THE DATA |
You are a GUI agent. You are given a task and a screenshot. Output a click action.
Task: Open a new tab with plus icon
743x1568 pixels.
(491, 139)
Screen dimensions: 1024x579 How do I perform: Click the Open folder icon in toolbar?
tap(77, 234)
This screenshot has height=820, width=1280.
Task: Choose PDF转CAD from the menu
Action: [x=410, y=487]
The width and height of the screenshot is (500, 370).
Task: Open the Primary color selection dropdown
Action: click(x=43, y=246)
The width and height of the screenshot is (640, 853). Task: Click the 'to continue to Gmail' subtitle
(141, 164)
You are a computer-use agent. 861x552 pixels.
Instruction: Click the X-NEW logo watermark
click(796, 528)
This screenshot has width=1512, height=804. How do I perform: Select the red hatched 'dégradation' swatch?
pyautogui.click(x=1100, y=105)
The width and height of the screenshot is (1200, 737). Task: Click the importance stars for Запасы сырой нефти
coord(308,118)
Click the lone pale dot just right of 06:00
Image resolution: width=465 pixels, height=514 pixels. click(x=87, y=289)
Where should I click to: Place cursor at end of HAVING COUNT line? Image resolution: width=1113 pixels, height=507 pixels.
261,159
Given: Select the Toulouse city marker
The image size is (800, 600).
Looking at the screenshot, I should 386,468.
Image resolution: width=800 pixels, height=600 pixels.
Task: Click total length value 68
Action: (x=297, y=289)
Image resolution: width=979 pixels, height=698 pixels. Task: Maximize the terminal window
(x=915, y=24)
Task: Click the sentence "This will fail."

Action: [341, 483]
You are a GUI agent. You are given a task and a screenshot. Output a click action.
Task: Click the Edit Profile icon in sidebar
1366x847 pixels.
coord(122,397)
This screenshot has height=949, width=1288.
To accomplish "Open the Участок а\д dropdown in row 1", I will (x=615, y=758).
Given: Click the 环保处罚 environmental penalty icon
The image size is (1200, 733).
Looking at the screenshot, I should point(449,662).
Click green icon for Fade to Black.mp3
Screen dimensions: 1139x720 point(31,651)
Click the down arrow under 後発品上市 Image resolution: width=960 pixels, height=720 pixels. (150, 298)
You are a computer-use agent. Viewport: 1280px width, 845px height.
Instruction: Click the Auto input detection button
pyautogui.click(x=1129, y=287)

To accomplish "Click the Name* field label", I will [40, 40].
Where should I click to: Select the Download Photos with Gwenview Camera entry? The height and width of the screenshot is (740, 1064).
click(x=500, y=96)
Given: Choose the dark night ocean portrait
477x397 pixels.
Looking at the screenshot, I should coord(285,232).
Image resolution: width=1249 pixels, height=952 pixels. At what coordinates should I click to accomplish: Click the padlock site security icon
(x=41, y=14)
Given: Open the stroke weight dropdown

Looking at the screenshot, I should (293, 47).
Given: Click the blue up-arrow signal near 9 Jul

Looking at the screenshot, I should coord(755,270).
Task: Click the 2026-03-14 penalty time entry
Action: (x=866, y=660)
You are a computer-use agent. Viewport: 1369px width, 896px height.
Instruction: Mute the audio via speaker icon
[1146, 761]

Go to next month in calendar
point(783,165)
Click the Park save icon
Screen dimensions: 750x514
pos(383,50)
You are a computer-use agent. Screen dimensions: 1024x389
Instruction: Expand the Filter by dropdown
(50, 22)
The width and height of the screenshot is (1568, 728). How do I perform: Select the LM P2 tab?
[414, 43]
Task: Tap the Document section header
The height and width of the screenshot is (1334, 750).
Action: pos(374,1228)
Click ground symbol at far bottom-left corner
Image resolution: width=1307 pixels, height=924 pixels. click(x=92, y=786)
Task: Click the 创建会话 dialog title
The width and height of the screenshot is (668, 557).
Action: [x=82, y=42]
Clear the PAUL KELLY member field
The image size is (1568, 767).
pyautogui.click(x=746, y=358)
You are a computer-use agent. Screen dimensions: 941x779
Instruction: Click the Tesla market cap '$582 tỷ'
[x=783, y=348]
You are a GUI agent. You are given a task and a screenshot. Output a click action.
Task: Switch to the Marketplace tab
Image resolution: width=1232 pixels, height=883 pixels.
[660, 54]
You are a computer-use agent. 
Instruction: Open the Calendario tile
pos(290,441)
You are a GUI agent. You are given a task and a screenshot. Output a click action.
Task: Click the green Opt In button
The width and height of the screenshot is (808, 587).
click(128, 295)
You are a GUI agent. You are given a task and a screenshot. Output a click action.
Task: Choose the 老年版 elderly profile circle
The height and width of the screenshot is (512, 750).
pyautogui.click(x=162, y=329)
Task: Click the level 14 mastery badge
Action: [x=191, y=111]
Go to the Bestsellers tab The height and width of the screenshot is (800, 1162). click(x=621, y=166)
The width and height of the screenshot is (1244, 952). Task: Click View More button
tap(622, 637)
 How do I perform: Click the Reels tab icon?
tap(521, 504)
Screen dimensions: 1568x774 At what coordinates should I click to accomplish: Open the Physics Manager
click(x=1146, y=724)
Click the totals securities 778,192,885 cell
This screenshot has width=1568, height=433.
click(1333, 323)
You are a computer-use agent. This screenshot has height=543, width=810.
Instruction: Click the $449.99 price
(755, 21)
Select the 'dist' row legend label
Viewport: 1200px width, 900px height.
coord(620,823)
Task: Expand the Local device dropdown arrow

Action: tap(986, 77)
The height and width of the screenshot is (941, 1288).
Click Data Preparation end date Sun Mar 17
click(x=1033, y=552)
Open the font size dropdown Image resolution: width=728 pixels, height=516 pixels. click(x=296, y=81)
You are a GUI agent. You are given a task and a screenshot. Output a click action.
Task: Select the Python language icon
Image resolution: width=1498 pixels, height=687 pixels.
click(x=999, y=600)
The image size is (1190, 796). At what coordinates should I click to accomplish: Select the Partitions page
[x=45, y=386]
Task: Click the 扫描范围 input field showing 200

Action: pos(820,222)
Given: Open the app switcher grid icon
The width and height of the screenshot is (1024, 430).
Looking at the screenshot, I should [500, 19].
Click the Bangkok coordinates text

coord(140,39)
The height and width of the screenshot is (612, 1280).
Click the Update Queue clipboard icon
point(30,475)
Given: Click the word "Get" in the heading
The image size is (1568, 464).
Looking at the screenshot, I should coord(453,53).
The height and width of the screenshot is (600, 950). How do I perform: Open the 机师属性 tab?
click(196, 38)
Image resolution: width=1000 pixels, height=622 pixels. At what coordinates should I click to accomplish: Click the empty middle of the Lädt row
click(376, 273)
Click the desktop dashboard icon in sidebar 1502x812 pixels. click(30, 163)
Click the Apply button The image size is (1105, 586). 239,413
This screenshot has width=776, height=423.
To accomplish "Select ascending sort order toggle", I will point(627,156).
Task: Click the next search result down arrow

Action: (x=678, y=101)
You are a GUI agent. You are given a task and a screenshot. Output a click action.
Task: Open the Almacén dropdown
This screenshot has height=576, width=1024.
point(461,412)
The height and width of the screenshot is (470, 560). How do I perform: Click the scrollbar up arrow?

TASK DETAILS |
Retype only the lines above between the line with "Task: Choose the 老年版 elderly profile circle" and the line with "Go to the Bestsellers", counting those two lines as well, and keep every character as it is.

PROBLEM SOLUTION |
Task: Choose the 老年版 elderly profile circle
The height and width of the screenshot is (512, 750).
pyautogui.click(x=162, y=329)
Task: Click the level 14 mastery badge
Action: [x=191, y=111]
Go to the Bestsellers tab The height and width of the screenshot is (800, 1162). click(x=621, y=166)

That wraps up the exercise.